Pour Bruno Fuligni, une telle concurrence peut effectivement amener à des résultats favorables à l’environnement. "Quand un Etat a pris des engagements, il est assez normal qu'il regarde si les autres signataires respectent les mêmes engagements. Au fond, cette surveillance mutuelle peut inciter les autres pays à respecter les engagements qu'ils ont signés."

Vous respectez d'autant plus facilement des engagements que vous savez qu'on vous attend au prochain rendez-vous

Bruno Fuligni, historien et auteur de l'"Atlas secret du renseignement"

Il précise: "Cela n'est donc pas forcément inutile pour la transformation de l'économie, pour le renoncement à certains produits très polluants ou à certaines énergies. Vous respectez d'autant plus facilement des engagements que vous savez qu'on vous attend au prochain rendez-vous et qu'on aura des informations sur votre action réelle."

Risque d'effets contre-productifs

Bruno Fuligni nuance toutefois ses propos. Il estime que ce type de renseignement vert peut aussi être une façon détournée de pratiquer un espionnage industriel.

Le géopolitologue François Gémenne, de l'Observatoire défense et climat, émet lui aussi des doutes sur l'efficacité de cette pression britannique. Dans le quotidien Libération, le chercheur disait craindre un effet contre-productif, avec des menaces et une surveillance qui viendraient "pourrir l'ambiance au niveau international".

"Pour le moment, les Etats ont tendance à ne pas respecter leurs engagements.
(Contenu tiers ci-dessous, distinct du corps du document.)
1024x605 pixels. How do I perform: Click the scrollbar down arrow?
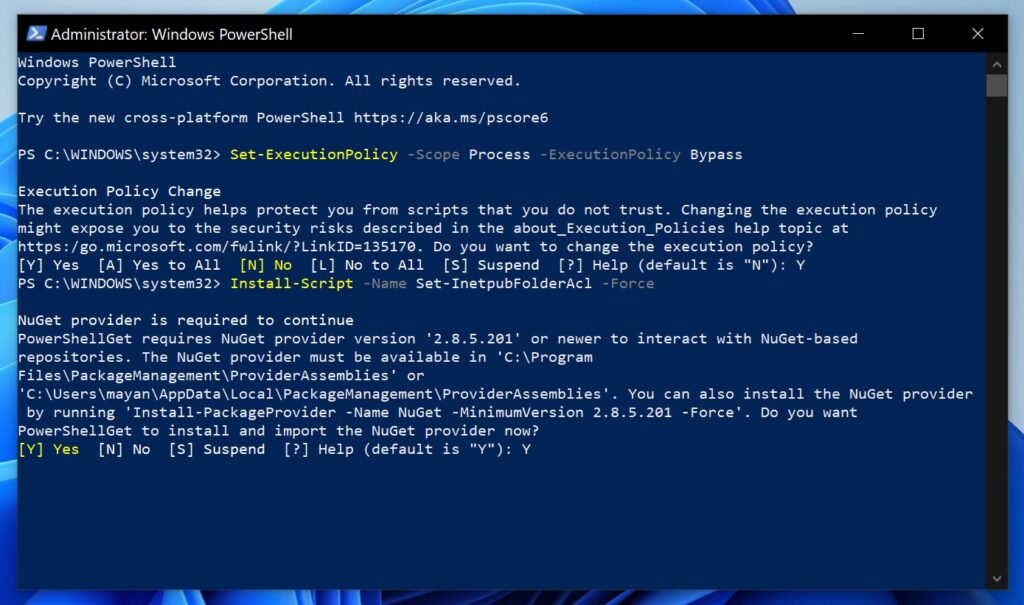(997, 578)
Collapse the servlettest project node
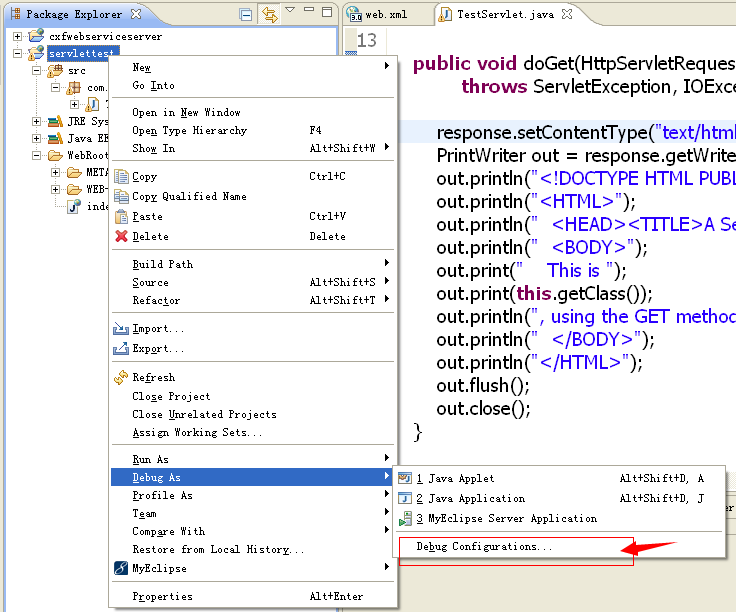This screenshot has width=736, height=612. point(18,53)
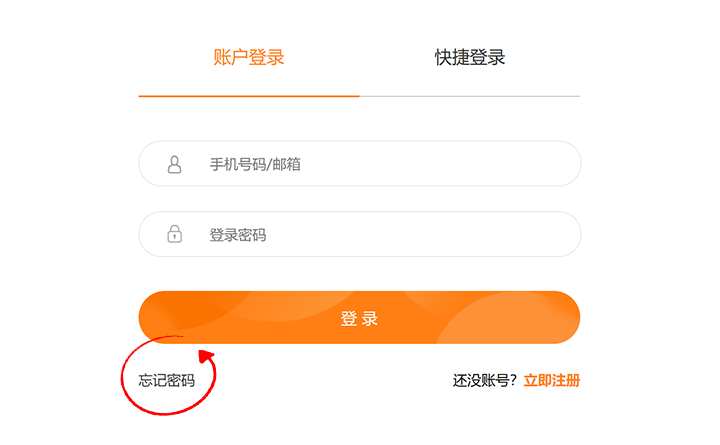The height and width of the screenshot is (445, 720).
Task: Click the 还没账号? text
Action: coord(485,380)
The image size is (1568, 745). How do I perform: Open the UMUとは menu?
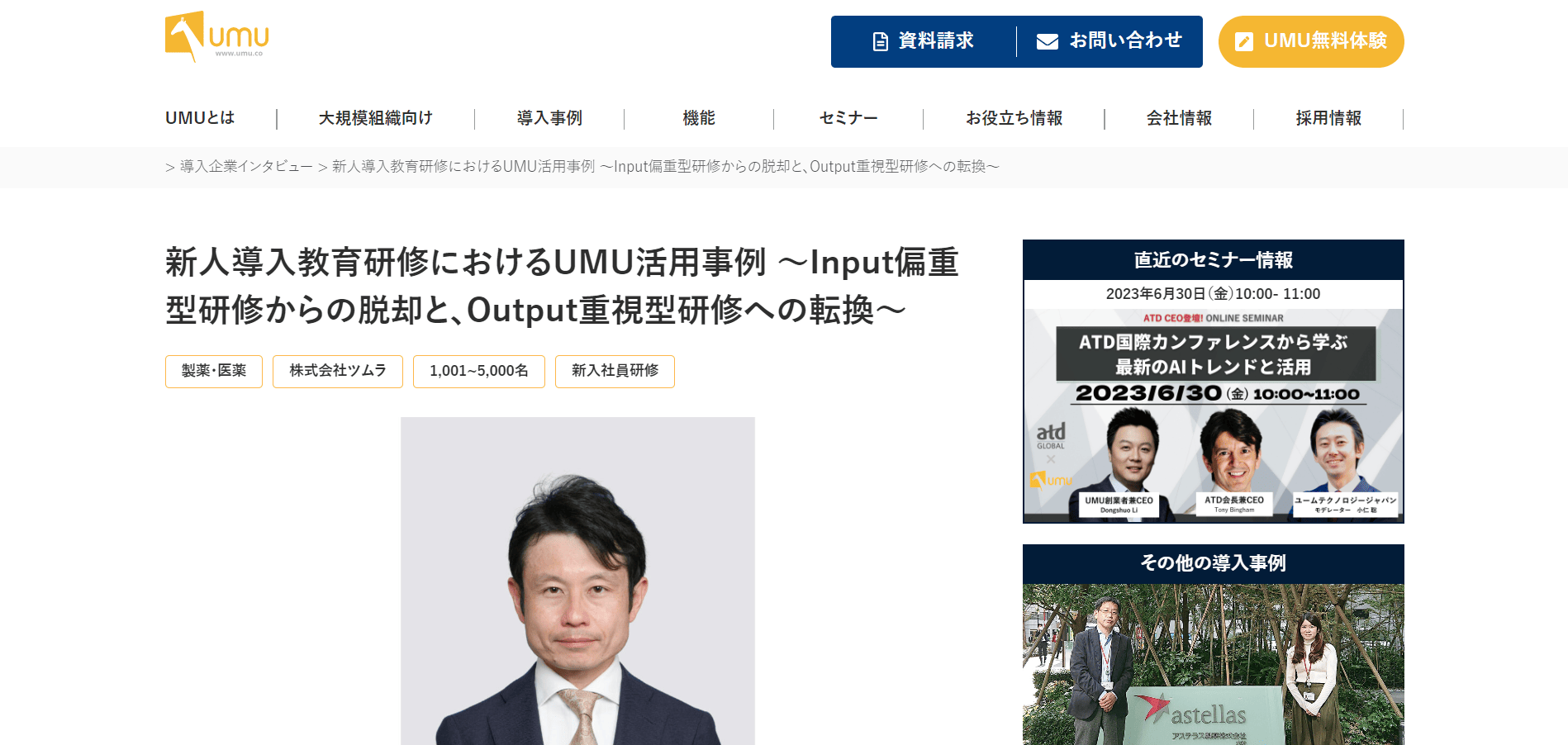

Il faudra certainement passer par des procédures de vérification avec potentiellement des sanctions." Mais François Gémenne est sceptique sur l'utilité des logiques d'espionnage. "Si les services d’espionnage mettent au jour quelque chose d’intéressant, ils vont le dénoncer, la Chine risque de se défendre." Le chercheur craint des logiques d'escalade.